__Exercise description__
Would you restate each line of the data below word for word, without its pictures?

__Saved entries__
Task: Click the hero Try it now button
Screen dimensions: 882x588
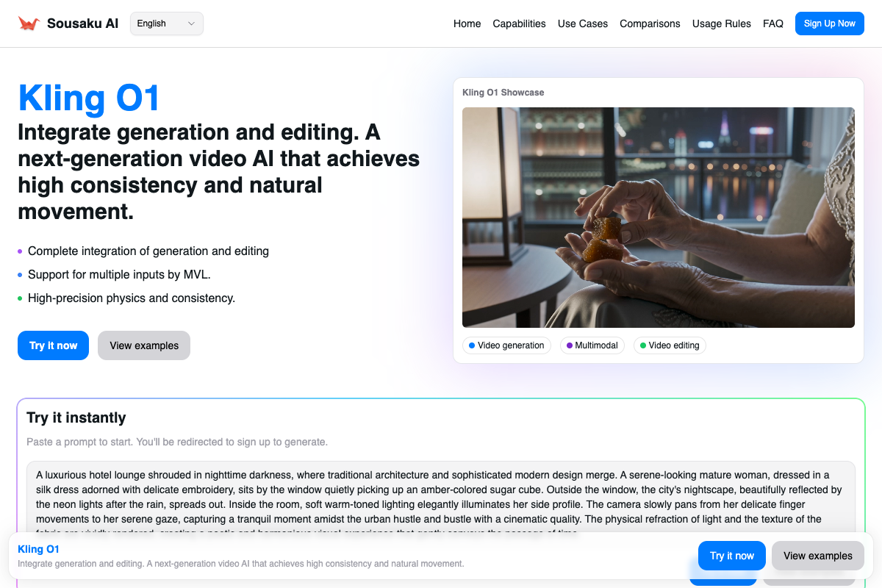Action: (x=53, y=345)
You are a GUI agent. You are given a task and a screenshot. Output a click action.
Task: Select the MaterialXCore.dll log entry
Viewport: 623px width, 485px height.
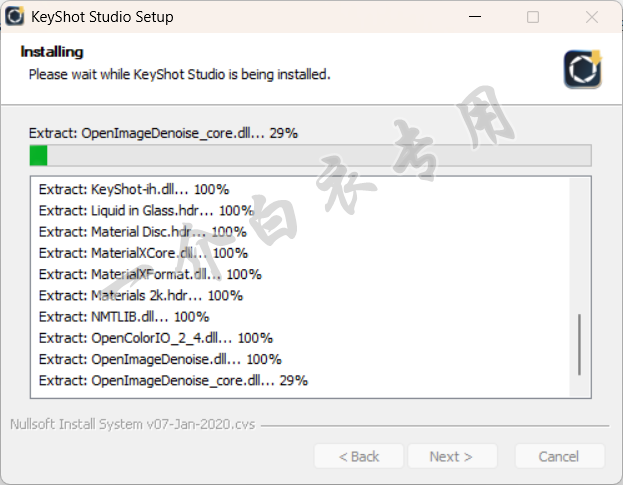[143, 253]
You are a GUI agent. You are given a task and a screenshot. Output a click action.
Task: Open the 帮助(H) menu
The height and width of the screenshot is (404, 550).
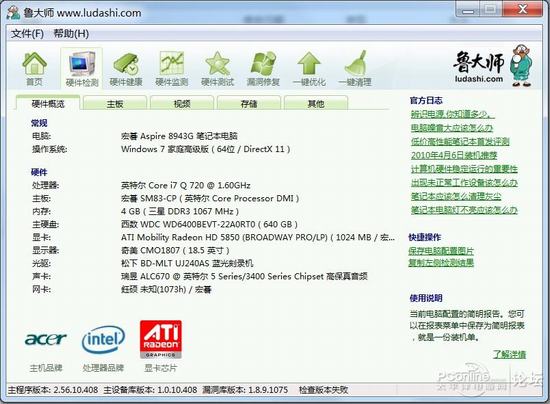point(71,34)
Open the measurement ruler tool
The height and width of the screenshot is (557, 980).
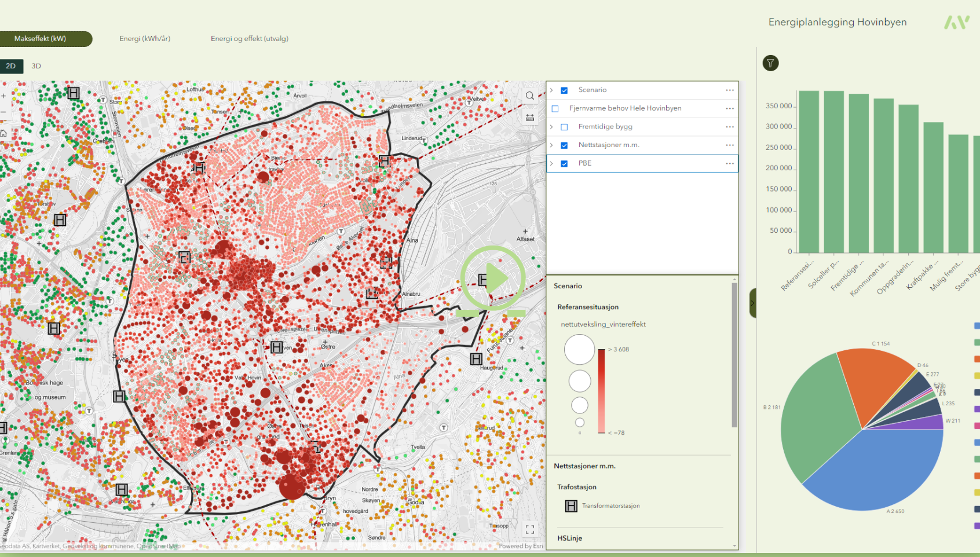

__Written solution__
Task: Click the hero Try it now button
Screen dimensions: 882x588
Action: (x=53, y=345)
You are a GUI agent. You are given a task and a screenshot. Output a click action.
Task: Select the MaterialXCore.dll log entry
Viewport: 623px width, 485px height.
[143, 253]
You are a GUI agent. You are given a task and a screenshot. Output a click action.
Task: Open the 帮助(H) menu
The height and width of the screenshot is (404, 550).
point(71,34)
Open the measurement ruler tool
The height and width of the screenshot is (557, 980).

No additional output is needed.